◆ **WORK TO DO**:
Turn everything from the line containing "How do I perform: Select the Move" down to the line containing "View ЖК Горки", both included, into a numbered list, leaving out any blank lines.

◆ **ENTRIES SUPPLIED**:

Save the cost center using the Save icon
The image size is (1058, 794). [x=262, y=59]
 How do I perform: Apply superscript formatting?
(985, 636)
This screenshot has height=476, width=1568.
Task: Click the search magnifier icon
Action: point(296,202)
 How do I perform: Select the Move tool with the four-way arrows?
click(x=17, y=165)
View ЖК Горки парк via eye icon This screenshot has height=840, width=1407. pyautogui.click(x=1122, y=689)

---

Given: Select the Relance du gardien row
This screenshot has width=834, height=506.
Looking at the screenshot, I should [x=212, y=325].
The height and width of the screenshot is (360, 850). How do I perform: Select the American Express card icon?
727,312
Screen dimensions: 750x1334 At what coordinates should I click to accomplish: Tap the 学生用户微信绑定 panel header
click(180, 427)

---

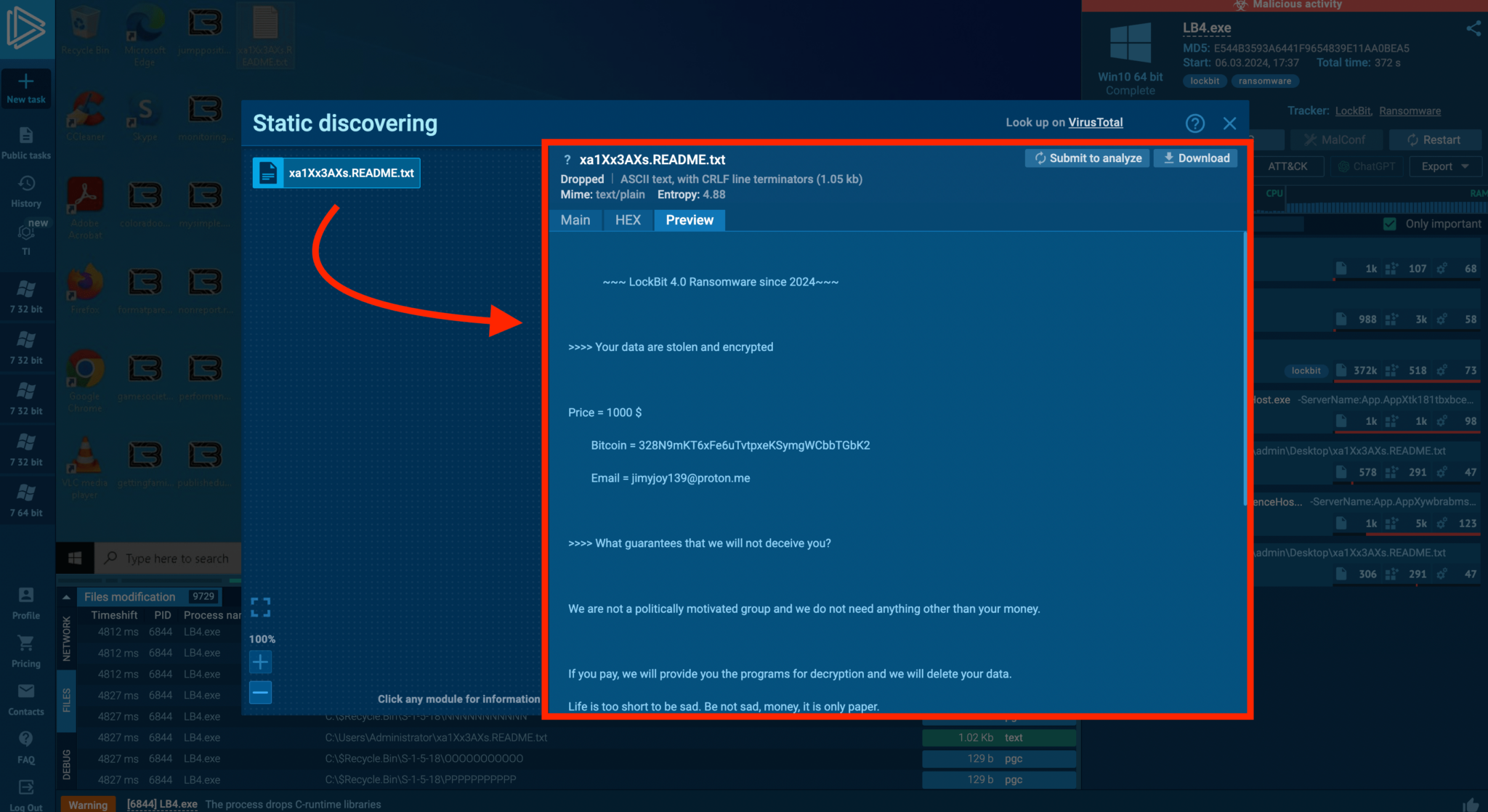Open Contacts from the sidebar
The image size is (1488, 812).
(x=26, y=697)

◆ **TASK OUTPUT**:
1.  How do I perform: Select the Move tool with the four-way arrows?
2. click(x=17, y=165)
3. View ЖК Горки парк via eye icon This screenshot has height=840, width=1407. pyautogui.click(x=1122, y=689)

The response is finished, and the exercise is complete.